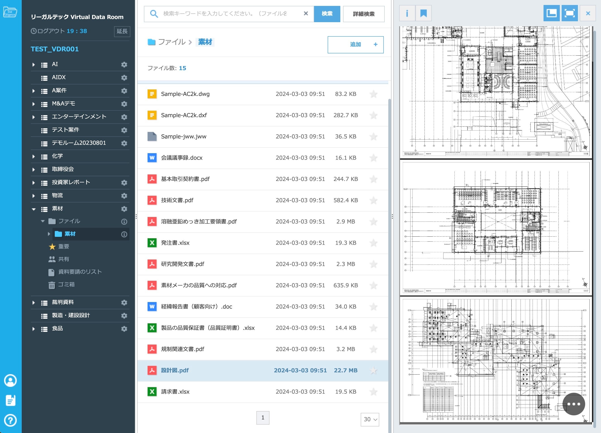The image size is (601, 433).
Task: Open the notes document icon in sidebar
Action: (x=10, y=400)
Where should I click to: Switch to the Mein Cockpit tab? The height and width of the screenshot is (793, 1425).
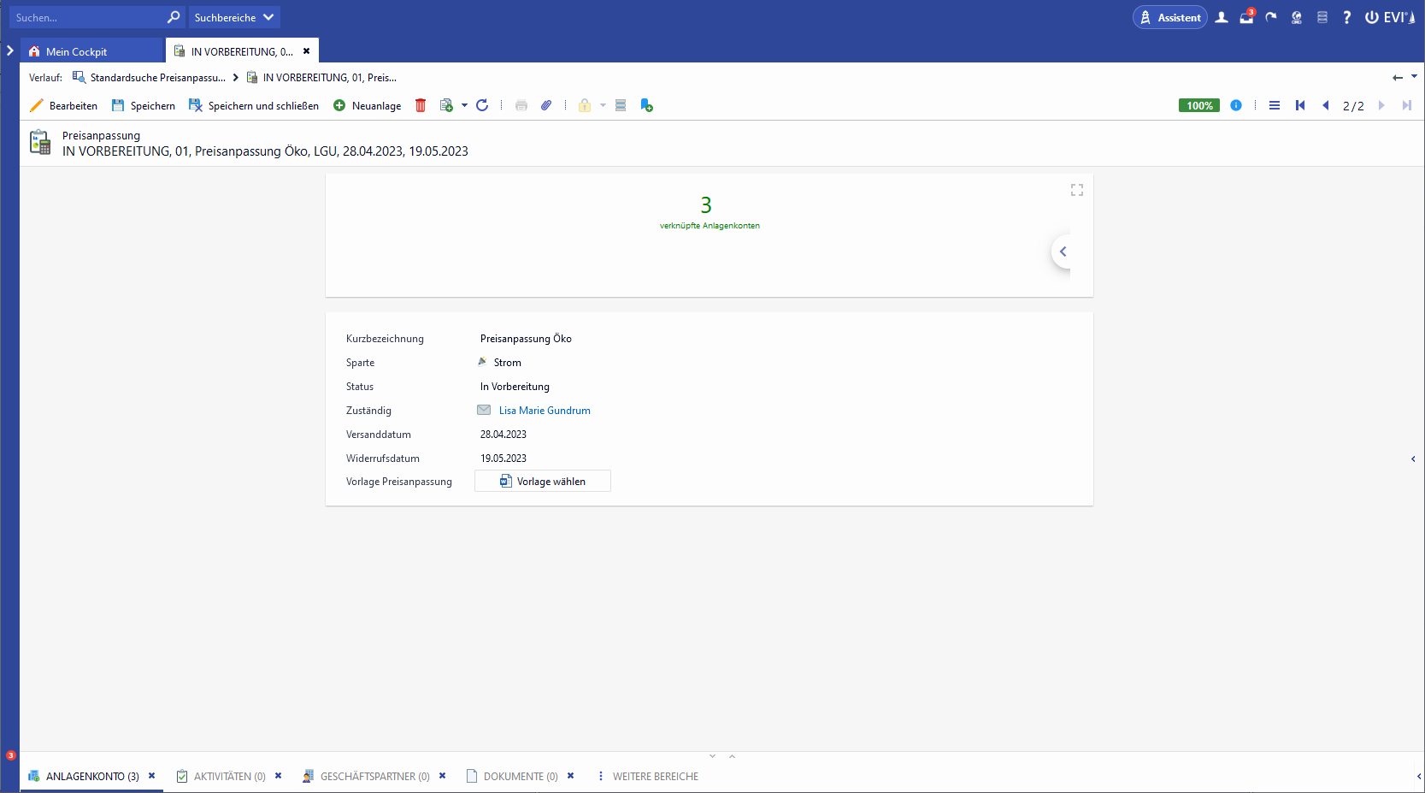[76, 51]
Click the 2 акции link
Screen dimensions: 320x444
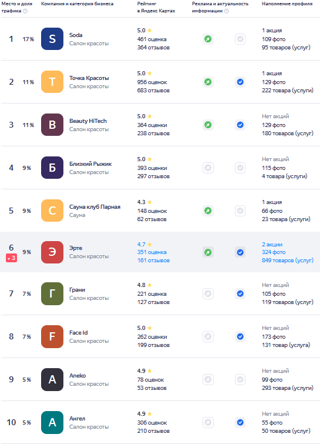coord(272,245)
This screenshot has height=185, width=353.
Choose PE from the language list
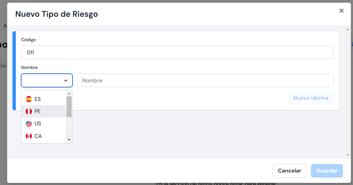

- - - - -

Your goal:
Can you give the whole listing above again with every "screenshot" replaced by "screen capture", changing nothing else and leaving out the pictures?

Response to the task:
The image size is (601, 433).
Task: Open the notes document icon in sidebar
Action: (x=10, y=400)
Where should I click to: Switch to the Mein Cockpit tab? The height and width of the screen capture is (793, 1425).
[76, 51]
Click the 2 акции link
Screen dimensions: 320x444
coord(272,245)
This screen capture has height=185, width=353.
Choose PE from the language list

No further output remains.